Work instructions - Identify each row below that contains the string "Screenshot" and copy those rows in full. Case counts.

The data -
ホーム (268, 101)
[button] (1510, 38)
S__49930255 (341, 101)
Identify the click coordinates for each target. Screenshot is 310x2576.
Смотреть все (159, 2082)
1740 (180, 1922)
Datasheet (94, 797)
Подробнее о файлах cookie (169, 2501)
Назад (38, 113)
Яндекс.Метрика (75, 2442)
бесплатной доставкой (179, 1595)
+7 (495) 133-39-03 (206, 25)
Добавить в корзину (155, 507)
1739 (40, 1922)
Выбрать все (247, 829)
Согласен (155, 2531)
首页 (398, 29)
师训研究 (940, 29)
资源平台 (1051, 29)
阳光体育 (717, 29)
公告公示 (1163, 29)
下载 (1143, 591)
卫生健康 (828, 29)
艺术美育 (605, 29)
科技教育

...

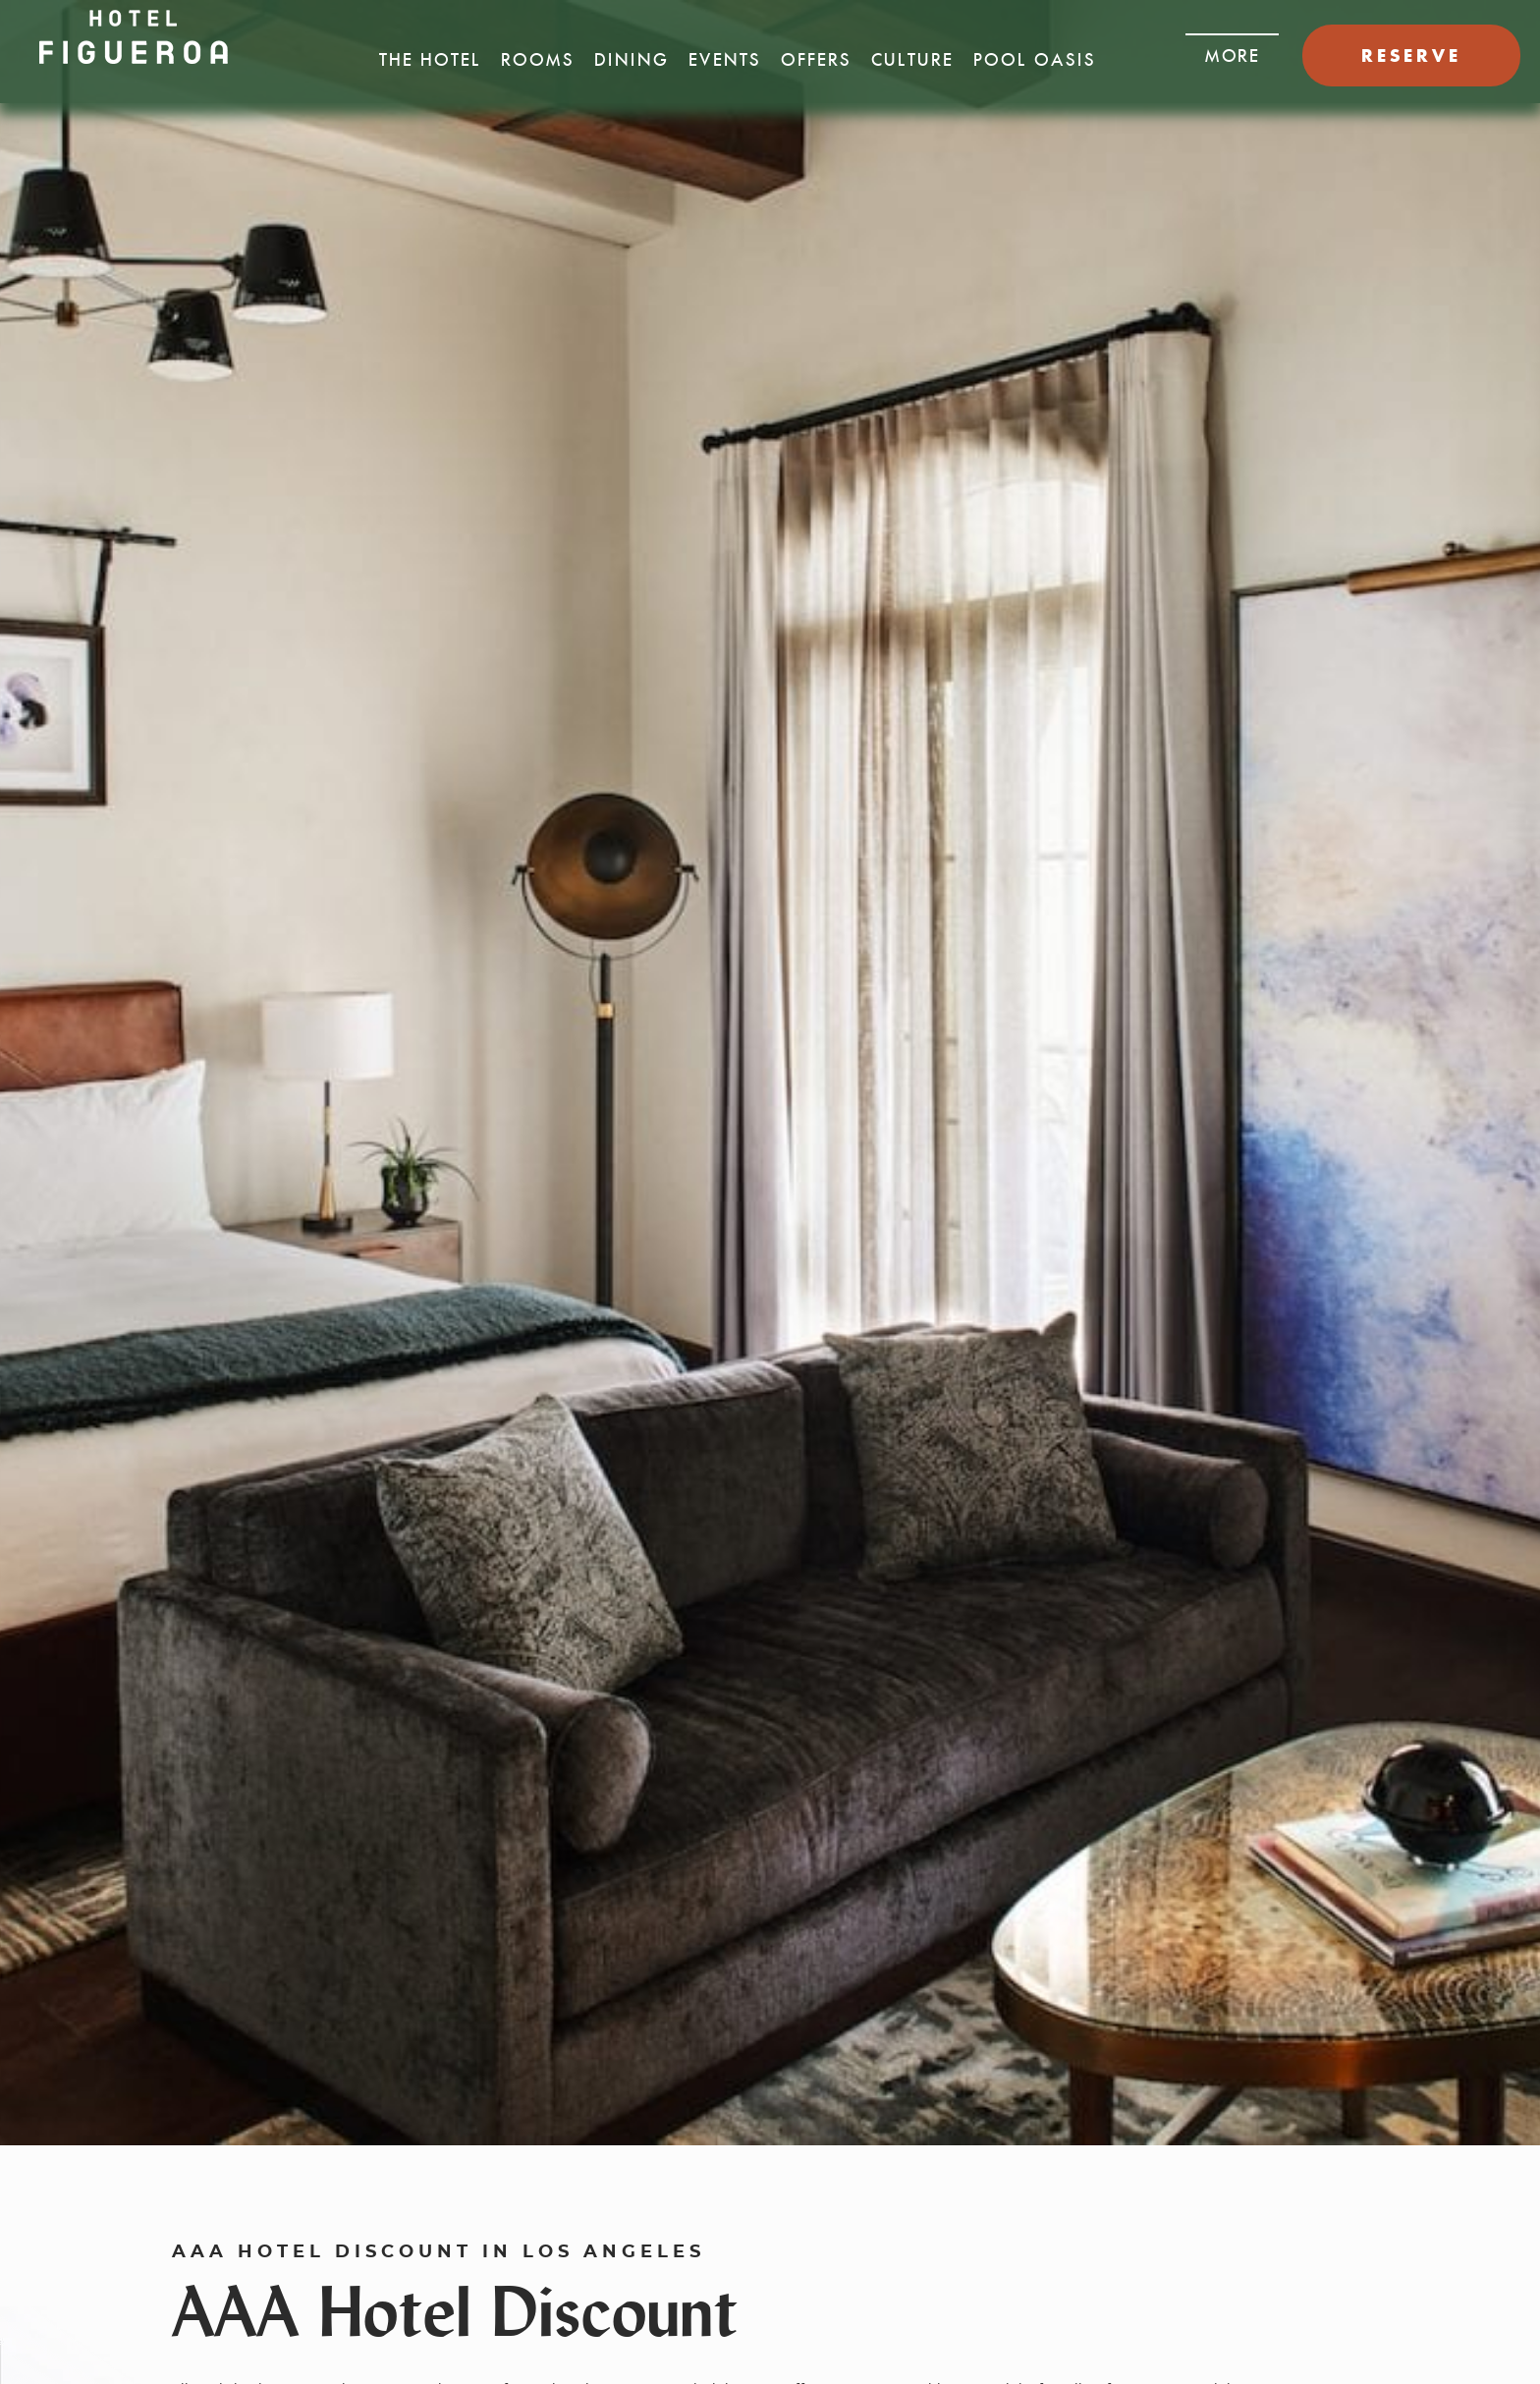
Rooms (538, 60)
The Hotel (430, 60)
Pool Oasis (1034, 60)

==

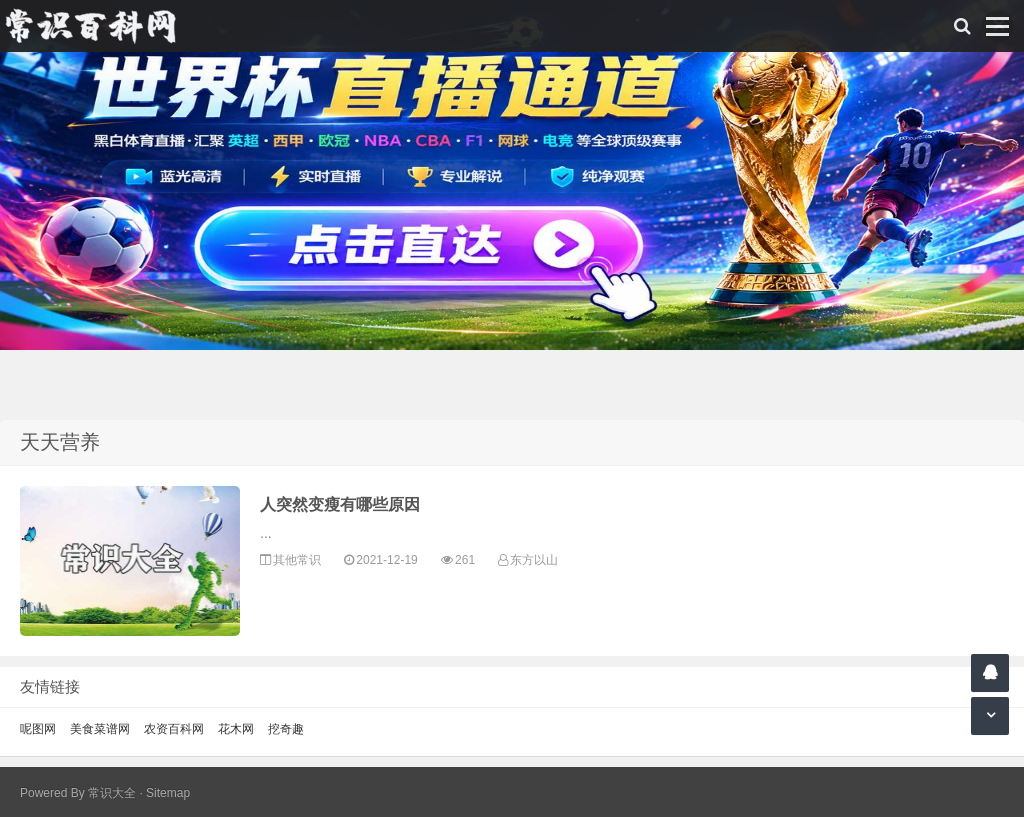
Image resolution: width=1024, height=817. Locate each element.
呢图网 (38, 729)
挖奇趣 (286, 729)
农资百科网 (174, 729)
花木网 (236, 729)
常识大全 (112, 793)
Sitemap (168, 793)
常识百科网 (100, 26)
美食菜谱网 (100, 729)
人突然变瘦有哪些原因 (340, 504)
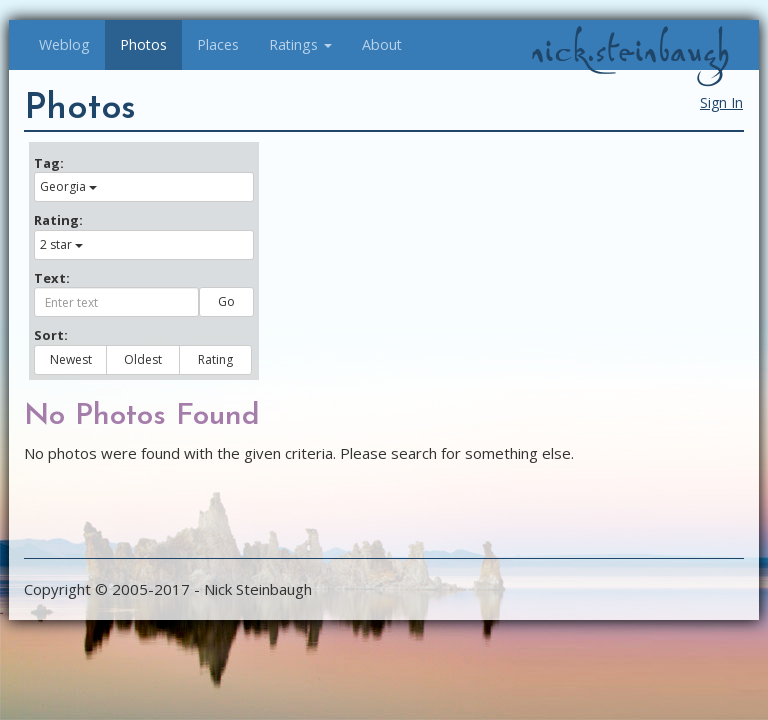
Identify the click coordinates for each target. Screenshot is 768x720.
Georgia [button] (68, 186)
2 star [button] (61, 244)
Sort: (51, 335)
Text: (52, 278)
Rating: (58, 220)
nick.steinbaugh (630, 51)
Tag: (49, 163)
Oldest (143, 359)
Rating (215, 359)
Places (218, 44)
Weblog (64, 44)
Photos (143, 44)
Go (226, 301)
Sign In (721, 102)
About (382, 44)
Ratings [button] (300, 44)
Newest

The output -
Identify the click coordinates for each target. Screenshot is 310x2576.
Identify the click coordinates for each target. Screenshot is 768x720.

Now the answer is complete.